Because these osteoblasts differentiate into osteocytes and eventually become trapped within mineralized bone, it can be said to show pattern of bone growth. The results agree well with experimental observation showing two frontal bones, two parietal bones, and one interparietal bone. Sutures form between bones as bones grow according to repulsive effect between bones in our model.
The number and locations of ossification centers found in the simulation results Figure 10 agree well with experimental data showing five ossification centers representing the two frontal, the two parietal, and the single interparietal bones of the cranial vault Figures 2 and 7 B. The results of simulation of bone growth Figure 11 show that the region of osteoblasts expands from the ossification centers. Our bone growth model explains this process as differentiation of adjacent undifferentiated mesenchymal cells near primary centers of ossification into osteoblasts by the action of a morphogen that is expressed from pre-existing osteoblasts and diffused in space with time.

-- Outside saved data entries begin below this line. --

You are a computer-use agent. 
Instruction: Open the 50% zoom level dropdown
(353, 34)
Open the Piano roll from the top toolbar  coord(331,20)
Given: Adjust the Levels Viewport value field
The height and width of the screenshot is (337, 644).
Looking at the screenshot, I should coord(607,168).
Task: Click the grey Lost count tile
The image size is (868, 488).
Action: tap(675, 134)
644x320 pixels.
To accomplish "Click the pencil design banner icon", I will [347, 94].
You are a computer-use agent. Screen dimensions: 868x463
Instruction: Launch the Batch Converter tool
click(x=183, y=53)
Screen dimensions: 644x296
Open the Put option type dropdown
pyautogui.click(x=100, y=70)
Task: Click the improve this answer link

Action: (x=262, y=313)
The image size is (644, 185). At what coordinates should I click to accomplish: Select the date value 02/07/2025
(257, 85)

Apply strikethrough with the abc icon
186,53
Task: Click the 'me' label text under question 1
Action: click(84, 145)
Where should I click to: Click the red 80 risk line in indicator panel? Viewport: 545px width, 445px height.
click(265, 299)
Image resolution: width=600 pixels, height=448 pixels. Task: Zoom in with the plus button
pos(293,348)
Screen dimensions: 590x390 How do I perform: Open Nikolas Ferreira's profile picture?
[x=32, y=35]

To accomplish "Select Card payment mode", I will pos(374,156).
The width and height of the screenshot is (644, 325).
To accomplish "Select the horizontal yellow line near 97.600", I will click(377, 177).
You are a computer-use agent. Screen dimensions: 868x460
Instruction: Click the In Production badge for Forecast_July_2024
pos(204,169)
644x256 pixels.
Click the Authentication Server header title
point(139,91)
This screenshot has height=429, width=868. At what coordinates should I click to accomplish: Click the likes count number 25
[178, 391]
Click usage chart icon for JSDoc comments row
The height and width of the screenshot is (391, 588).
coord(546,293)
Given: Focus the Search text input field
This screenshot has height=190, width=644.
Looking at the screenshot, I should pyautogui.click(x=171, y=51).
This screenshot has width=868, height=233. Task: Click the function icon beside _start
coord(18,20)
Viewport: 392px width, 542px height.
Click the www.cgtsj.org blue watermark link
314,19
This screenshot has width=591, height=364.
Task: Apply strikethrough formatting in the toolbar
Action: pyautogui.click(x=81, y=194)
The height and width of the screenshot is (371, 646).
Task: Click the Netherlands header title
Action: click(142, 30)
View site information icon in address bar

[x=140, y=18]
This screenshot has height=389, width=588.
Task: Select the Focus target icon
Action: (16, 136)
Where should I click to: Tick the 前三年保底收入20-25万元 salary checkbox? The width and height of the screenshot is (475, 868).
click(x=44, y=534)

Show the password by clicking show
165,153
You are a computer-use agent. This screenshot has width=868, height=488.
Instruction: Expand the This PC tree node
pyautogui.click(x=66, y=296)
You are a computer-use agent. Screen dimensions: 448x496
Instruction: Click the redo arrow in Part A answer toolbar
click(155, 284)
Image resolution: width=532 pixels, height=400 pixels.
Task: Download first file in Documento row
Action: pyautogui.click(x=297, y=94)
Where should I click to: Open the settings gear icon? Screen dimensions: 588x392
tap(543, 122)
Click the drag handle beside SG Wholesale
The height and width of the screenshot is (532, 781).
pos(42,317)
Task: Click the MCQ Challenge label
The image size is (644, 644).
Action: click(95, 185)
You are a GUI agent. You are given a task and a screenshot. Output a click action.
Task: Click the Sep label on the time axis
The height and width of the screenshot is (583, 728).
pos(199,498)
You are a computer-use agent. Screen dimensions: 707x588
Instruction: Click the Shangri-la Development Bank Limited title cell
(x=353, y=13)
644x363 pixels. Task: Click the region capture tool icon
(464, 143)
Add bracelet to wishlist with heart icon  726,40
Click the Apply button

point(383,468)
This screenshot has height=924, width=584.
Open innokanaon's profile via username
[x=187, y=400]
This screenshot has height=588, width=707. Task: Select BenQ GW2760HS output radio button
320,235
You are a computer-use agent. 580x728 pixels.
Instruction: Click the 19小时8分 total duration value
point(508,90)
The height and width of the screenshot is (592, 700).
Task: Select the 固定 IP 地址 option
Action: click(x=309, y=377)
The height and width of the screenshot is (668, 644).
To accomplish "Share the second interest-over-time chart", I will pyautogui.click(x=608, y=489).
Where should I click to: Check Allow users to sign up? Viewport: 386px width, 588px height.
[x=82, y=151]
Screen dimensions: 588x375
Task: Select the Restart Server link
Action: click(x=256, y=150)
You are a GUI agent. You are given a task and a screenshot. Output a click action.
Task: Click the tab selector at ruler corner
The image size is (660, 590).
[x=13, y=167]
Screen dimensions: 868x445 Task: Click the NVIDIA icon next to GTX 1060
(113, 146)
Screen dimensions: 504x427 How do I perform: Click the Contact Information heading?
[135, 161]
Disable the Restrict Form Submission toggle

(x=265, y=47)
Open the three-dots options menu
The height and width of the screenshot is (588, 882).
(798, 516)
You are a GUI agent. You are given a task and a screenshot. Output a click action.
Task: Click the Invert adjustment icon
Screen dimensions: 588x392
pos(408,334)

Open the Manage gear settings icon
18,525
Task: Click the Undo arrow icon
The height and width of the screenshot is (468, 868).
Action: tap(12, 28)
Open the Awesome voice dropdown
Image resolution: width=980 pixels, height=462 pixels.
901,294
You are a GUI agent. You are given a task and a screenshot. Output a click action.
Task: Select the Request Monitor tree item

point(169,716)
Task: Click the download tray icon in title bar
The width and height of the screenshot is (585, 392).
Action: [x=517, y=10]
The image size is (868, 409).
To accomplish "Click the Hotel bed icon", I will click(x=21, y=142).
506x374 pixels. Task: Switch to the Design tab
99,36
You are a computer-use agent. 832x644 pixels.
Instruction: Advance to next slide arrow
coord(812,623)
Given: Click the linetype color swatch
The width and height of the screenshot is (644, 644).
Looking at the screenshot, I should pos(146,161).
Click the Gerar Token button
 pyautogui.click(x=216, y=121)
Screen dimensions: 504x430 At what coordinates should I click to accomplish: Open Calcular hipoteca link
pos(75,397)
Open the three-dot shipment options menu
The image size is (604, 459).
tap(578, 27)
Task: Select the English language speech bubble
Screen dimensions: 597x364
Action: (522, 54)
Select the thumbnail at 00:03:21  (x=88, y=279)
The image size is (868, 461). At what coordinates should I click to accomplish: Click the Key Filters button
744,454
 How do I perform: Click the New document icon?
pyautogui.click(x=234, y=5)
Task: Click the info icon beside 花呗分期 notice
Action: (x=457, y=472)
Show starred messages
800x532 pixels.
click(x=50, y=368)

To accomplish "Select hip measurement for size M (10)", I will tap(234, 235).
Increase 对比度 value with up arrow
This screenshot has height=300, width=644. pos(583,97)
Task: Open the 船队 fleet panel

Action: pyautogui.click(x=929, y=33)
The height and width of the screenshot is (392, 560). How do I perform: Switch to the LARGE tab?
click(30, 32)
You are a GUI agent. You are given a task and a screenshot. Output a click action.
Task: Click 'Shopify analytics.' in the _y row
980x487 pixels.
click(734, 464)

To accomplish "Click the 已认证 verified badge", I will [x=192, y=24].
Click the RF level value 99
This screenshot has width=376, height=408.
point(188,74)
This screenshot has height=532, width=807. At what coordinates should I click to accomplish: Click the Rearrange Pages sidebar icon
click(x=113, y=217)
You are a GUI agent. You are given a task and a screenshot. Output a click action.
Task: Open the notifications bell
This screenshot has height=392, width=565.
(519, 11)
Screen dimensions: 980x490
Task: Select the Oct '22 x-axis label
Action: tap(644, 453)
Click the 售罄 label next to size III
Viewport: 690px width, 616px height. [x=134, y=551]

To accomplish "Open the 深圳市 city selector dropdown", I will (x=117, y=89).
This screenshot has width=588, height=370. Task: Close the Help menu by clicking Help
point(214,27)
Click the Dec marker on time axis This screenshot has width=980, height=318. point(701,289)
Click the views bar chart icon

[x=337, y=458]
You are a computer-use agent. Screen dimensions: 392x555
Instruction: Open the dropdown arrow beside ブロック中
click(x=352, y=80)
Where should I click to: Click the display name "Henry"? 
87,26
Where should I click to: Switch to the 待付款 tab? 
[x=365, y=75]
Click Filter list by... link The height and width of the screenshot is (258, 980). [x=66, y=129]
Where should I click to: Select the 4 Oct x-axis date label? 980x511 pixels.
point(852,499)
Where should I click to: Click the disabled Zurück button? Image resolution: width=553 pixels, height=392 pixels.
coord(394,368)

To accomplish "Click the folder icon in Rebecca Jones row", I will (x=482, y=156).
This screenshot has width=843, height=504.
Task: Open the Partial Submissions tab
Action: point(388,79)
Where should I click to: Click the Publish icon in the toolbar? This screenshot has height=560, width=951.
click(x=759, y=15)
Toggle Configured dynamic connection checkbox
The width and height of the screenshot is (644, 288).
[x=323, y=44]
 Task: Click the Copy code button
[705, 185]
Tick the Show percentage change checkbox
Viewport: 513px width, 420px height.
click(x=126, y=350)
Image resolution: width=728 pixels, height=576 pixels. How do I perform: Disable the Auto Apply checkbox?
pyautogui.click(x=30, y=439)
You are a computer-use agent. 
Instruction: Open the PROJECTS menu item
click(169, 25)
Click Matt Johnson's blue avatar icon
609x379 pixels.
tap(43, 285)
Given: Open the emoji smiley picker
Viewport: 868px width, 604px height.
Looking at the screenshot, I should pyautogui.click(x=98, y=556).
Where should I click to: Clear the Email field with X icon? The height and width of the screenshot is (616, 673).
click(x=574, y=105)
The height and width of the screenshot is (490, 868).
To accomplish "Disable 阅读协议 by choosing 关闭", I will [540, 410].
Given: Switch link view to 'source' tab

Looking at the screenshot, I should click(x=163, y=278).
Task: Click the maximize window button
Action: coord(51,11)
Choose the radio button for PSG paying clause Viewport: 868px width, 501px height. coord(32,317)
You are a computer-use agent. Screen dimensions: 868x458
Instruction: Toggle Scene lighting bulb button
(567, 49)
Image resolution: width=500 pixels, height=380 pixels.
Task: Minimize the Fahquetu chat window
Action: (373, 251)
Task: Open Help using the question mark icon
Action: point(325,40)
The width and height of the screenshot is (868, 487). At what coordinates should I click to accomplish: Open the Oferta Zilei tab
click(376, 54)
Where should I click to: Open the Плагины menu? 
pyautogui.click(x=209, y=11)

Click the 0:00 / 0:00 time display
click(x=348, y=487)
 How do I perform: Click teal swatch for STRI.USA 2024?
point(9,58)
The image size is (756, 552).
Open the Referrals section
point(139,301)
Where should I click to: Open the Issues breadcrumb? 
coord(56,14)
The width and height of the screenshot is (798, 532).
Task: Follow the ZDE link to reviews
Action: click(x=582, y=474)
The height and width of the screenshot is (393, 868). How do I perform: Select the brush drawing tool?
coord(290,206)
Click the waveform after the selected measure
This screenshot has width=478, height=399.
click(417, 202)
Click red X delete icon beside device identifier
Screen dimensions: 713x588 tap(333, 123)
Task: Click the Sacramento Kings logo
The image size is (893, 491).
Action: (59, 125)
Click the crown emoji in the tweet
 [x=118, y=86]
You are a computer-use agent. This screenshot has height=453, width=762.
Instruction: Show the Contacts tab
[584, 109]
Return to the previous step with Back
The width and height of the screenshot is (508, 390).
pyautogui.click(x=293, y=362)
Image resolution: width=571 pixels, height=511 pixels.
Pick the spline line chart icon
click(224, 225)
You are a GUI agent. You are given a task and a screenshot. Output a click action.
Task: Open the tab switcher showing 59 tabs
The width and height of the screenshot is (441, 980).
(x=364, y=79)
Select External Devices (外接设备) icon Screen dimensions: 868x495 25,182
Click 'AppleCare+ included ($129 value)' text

This is in agreement with previous research that demonstrates that the cells that add to the primary ossification centers by differentiating into osteoblasts come from the condensations rather than being recruited from other mesenchymal populations surrounding the brain Yoshida et al. Once differentiated, osteoblasts function to produce osteoid along collagen bundles and then mineralize that matrix eventually becoming trapped within mineralized lacunae and differentiating into osteocytes.
Here, we have not modeled the entrapment of osteocytes into a mineralized matrix, but the expansion of regions of high concentration of osteoblasts is considered as bone growth. Results shown at E The simulation result shows smaller volume of bones compared to experimental data Figure 2 , which means a slower growth rate. In addition, the relative size and shapes of the individual bones are somewhat different from experimental observations. These differences can be overcome by subtle adjustment of model parameters and, importantly, the adjustments may add to our knowledge of the processes involved in the formation of ossification centers and their growth.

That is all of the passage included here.